If every event of police abuse were reported in the newspapers, there would be much less abuse of power. Of course, all law enforcement investigations routinely clear their own. It is the jury that gets to the truth.
Why aren't the police recording every single stop with a small audio/video device attached to their uniforms? How very little would law officers get away with in their version of their story spin?
A $65,000 settlement for Margaret Foltz is a pittance for what she has gone through since 2006. At least Largo police Officer Justin Martens moved out of Pinellas and no longer can cause abuse here. Now if Pinellas could just clear out all the others that routinely abuse their powers with the badge, it would be a safer place to live for the citizens.
I know — I am now living her story and suffer post-traumatic stress disorder from abuse at the hands of law enforcement during my first and last arrest at age 60. I was and still am a law-abiding citizen trashed by the law enforcers.
Frances Bonnie Hoelper, Largo
Re: Start small, think big with transit
Short-, long-term transit options exist
Yes, we do need to upgrade our regional transit system. Yes, we do need to get beyond buses and single-occupant cars. Yes, there is a way to start this transition that the powers that be do not address!

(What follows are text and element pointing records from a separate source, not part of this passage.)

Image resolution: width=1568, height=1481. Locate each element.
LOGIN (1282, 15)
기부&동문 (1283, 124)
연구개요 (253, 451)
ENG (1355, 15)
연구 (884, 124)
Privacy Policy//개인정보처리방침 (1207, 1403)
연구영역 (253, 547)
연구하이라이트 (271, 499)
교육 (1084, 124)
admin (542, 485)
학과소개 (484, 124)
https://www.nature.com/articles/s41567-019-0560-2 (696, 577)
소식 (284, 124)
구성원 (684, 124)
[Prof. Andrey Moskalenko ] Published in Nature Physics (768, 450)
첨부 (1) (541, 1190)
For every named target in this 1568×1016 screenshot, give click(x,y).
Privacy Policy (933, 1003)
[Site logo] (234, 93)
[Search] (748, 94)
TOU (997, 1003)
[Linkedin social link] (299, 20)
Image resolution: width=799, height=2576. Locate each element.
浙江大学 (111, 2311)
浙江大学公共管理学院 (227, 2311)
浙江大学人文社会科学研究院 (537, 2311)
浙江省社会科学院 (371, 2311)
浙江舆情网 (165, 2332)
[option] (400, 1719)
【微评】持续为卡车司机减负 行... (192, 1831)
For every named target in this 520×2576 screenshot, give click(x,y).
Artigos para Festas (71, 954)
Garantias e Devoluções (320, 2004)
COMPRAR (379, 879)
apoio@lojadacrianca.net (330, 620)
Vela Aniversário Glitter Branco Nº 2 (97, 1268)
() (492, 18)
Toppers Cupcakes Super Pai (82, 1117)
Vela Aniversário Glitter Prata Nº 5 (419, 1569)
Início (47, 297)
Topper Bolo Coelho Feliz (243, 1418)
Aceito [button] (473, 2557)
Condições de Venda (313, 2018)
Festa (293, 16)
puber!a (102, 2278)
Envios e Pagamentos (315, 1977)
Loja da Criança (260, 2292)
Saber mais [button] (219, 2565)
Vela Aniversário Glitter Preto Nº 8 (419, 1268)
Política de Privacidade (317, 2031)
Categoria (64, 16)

It was the money issue that was the cause of the tax referendum for light rail in Hillsborough, along with the quashing of the high-speed rail line to Orlando. In the midst of all that fighting, other regions used their stimulus funds to upgrade their existing Amtrak lines, thus enabling the present fleet to achieve 110 mph, at a fraction of the cost of a new rail line. Many regions are vying for potential streetcar grants today, a line that would serve Pinellas County and the region well by getting locals and visitors to the gulf beaches and back in true style. Water taxi systems in San Francisco and New York continue to prove that boats are a viable form of municipal transit.
Those are short-term projects that can be accomplished without tax increases. A long-term project should involve all of Central Florida with a high-speed monorail to whisk us all from the gulf to the Atlantic as the Chinese do with their highly successful maglev monorail in Shanghai.
At-grade trains are dangerous and expensive. The Times just printed a picture of a major train derailment near Chicago. Chicagoland is synonymous with trains so if major accidents happen there, I certainly don't want to support installing at-grade trains in an already congested Tampa Bay.
Rand Moorhead, St. Petersburg
Re: Taxpayers will pay for mayor's trip to Japan, story, Nov. 8
Story on mayor's travel wasn't fair
I was disappointed in this recent article in the paper. If your reporter had delved a little bit deeper into the subject matter, he would have discovered that all previous trips by our mayors out of the country (Ulrich, Fischer, Baker, etc.) were paid with city taxpayer dollars — to Japan, Russia, Canada and numerous conferences and conventions in the United States.
If their spouse wanted to attend too, the mayors personally paid for their travel expenses.
This has been the city's travel expense policy for years and years. Let's play fair and tell the whole story.
Bonnie Douglass, St. Petersburg
Re: School rezoning
Let students build portables at PTEC
More than 20 years ago when I was starting my teaching career with Pinellas County, I went on a required field trip that showed different types of schools in the area. One of the most interesting was PTEC, which had many wonderful programs.
When visiting the carpentry program, I saw the students making the portable classrooms for other schools in the district. I remember thinking how thrifty this was. The carpentry students got the experience, and the county saved money by having them built at the school.
I was surprised to read in the article on school zoning that the portables are now being rented at a price that seems very high. Why are the portables not being made at PTEC or other technical programs?